Depois de investimento simbólico, Montepio quer 48 milhões

Os milhões da Santa Casa a investir no Montepio ficaram-se pelos 75 mil euros. O banco atraiu 50 investidores da economia social. Mas quer mais acionistas

Rui Barroso
© RODRIGO ANTUNES/LUSA

Chegou a ser estudado um negócio de centenas de milhões. Mas o investimento de entidades da economia social no Montepio foi feito a valores simbólicos. Há 50 instituições que vão comprar ações do banco. Mas o valor fica-se pelas centenas de milhares de euros. A maior aplicação é da Santa Casa de Lisboa, que vai investir 75 mil euros; grande parte dos investidores não irão além de mil euros. Ainda assim, o presidente da Associação Mutualista, Tomás Correia, conta vender até final do ano 2% do banco por 48 milhões de euros.

Apesar dos montantes modestos investidos pelas 50 instituições, a compra das ações foi feita a um preço que confere uma avaliação de 2,4 mil milhões de euros à Caixa Económica Montepio Geral. Esse valor é superior aos 1,88 mil milhões a que a Associação Mutualista, a dona do banco Montepio, avalia contabilisticamente a instituição financeira. Apesar disso, Tomás Correia diz que não haverá qualquer tipo de impacto no balanço da Associação Mutualista.

Edmundo Martinho, provedor da Santa Casa, explicou os valores modestos do investimento no Montepio. Aquela entidade chegou a ponderar comprar 10% do banco num negócio que poderia chegar aos 200 milhões de euros. Mas a discussão pública em torno do negócio e a recomendação do Parlamento ao governo para travar a compra fizeram a Santa Casa recuar, explicou o responsável desta entidade.

Por esse motivo garante que "neste momento está fora de questão investir na casa dos milhões". Além da Santa Casa, houve investimentos de dez mil euros da Santa Casa do Porto e de cinco mil euros da União das Misericórdias.

Fundo para a economia social

Tomás Correia defendeu a necessidade de existir um grupo financeiro da economia social. Esse objetivo foi também defendido pelas instituições que apostam neste projeto. João Marques Pereira, presidente da Associação Portuguesa das Mutualidade, disse que este "é um processo que poderá ser fulcral para a economia social", já que é um setor em que "a lógica de financiamento não é exatamente igual à da economia de mercado".

O presidente da Associação Mutualista rejeita que a entrada de entidades da economia social resulte em facilitismos na concessão de crédito. "As regras prudenciais são para cumprir", sublinhou. Apesar de não prometer crédito para o setor, Tomás Correia anunciou que iria ser criado um fundo de capital de risco financiado por parte dos resultados do banco para apoiar projetos da economia social.

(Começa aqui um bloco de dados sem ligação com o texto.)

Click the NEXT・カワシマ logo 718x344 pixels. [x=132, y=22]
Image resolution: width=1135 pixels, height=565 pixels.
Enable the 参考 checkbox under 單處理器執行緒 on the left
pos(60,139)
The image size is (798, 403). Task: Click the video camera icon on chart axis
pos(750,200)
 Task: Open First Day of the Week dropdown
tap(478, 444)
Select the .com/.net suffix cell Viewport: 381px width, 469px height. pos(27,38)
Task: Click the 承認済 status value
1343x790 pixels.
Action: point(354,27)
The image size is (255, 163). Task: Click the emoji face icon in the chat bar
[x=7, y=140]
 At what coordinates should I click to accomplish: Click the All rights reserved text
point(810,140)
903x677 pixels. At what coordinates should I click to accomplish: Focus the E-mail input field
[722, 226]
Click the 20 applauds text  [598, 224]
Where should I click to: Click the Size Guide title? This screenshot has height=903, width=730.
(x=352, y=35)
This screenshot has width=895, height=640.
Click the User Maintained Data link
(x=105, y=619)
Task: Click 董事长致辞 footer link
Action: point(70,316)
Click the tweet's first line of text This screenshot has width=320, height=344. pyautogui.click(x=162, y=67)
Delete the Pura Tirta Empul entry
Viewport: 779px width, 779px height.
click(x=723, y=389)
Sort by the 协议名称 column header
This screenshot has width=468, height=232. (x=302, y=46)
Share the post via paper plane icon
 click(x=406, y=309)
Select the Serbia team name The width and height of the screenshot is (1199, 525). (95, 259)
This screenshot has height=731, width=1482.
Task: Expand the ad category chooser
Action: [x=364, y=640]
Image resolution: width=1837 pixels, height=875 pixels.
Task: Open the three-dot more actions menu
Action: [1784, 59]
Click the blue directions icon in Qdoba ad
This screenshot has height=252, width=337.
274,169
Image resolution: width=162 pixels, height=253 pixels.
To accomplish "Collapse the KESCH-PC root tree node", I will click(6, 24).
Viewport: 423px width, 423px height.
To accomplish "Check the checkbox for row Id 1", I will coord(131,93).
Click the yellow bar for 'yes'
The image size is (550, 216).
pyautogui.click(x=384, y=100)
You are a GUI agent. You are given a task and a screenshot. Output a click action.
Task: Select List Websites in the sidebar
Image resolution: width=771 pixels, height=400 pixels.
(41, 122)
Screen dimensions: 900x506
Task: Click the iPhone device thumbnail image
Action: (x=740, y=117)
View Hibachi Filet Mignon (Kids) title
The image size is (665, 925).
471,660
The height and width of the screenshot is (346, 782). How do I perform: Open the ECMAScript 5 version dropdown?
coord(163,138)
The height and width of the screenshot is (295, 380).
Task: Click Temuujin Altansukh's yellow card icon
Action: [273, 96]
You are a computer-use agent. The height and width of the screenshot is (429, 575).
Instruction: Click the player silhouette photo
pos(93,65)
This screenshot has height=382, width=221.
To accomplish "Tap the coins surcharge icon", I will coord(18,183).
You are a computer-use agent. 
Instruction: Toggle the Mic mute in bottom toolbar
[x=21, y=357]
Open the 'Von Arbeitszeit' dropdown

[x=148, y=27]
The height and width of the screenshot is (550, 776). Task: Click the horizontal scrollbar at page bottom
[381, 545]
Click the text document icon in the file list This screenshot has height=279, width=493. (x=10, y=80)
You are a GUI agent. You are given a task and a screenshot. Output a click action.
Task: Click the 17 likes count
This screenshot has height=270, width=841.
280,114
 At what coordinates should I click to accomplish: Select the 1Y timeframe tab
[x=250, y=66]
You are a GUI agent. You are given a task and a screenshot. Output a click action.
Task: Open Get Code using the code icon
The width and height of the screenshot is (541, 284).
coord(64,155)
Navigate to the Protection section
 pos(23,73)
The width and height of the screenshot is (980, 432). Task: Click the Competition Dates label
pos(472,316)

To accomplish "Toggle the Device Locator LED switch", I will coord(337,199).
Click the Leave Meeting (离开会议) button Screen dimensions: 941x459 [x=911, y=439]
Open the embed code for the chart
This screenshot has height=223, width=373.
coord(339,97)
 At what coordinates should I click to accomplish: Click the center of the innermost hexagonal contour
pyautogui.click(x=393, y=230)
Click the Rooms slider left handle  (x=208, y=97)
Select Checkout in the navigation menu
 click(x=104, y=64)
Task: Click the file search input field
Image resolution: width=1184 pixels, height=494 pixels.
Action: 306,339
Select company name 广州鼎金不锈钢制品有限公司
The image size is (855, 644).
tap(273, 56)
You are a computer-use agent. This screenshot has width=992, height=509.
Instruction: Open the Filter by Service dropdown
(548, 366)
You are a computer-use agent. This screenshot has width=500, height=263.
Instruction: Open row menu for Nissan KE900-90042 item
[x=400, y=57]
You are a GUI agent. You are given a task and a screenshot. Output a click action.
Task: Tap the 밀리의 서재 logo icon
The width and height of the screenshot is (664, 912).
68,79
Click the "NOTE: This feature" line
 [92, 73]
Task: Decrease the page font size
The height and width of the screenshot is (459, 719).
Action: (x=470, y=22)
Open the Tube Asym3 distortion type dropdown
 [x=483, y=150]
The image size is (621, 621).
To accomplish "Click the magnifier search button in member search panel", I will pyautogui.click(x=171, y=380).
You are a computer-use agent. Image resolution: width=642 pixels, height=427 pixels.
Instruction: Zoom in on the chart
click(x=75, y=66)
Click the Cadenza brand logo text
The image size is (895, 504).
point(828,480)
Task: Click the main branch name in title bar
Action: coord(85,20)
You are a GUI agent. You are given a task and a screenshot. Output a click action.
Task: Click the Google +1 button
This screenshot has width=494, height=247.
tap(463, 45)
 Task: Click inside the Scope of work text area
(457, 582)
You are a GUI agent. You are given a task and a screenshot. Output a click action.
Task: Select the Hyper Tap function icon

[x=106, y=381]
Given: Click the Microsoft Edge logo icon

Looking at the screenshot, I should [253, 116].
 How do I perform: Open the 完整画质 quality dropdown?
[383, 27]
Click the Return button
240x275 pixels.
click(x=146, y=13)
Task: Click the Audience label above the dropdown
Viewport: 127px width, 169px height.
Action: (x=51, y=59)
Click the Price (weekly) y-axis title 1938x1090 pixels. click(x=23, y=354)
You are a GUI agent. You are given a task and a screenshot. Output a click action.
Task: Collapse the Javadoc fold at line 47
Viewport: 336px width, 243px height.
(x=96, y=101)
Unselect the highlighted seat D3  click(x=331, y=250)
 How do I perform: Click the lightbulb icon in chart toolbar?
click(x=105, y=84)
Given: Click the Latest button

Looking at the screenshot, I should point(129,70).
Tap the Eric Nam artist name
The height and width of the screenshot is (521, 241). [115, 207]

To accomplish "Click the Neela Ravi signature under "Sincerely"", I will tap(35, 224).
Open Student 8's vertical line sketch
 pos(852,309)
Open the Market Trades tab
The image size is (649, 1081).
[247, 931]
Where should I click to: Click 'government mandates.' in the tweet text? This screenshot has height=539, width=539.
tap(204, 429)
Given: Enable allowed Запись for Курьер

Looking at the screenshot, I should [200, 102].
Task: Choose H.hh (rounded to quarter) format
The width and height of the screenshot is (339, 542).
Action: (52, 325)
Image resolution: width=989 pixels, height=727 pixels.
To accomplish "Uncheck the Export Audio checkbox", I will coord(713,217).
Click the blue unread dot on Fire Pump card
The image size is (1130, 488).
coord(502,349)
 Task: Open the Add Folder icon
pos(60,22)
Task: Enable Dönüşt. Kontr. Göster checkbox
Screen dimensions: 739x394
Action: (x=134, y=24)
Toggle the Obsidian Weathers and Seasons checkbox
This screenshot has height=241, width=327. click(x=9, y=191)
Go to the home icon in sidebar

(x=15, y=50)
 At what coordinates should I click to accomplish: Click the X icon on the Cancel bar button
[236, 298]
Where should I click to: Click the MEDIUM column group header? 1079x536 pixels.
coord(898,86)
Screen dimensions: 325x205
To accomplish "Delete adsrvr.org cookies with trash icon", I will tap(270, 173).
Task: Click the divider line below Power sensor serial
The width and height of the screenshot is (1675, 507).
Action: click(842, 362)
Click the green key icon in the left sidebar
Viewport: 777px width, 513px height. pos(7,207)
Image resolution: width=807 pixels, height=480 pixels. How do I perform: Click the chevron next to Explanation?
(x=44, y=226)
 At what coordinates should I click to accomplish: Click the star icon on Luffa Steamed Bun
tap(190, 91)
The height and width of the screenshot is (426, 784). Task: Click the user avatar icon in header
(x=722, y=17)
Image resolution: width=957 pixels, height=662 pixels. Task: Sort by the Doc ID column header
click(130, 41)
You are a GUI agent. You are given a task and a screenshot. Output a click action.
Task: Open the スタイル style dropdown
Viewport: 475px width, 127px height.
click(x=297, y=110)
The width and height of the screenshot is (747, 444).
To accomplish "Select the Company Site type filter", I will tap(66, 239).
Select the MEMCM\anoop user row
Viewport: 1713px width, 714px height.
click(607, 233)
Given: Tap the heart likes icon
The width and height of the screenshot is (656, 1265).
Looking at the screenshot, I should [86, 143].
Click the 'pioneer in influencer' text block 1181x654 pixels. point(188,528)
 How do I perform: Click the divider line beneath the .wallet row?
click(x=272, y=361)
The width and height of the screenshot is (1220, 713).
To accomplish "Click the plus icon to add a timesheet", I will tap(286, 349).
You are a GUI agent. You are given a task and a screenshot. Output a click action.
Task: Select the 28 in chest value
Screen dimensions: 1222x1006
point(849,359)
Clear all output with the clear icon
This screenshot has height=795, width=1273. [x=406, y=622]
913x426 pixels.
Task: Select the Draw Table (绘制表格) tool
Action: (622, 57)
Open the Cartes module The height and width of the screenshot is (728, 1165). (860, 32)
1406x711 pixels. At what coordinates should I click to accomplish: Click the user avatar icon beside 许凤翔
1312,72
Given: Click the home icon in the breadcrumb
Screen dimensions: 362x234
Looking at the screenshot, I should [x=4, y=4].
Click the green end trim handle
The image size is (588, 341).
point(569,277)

E garante também que, apesar dos investimentos modestos das instituições da economia social, os novos acionistas terão um papel a desempenhar para delinear o futuro do banco. "As participações serem simbólicas não significará menor intervenção dos acionistas." Nesse sentido, será criado um conselho estratégico e uma assembleia de representantes.